[Data for review]

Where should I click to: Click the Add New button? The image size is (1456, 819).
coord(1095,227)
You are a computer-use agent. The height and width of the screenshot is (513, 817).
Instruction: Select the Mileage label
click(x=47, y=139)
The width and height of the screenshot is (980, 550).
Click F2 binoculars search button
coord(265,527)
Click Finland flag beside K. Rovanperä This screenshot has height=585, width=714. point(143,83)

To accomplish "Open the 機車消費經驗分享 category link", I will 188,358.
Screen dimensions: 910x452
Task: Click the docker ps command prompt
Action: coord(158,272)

[/Data for review]
[Data for review]

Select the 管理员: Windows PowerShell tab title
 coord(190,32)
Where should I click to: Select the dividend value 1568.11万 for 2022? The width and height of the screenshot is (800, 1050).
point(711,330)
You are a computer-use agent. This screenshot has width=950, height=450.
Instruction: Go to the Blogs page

[/Data for review]

- Work instruction -
Copy word for word the stretch of entries above from the line that has "You are a computer-use agent. This" through the line that has "Instruction: Go to the Blogs page", both ends included, and nothing outside it.

- Solution to this task -
You are a computer-use agent. This screenshot has width=950, height=450.
Instruction: Go to the Blogs page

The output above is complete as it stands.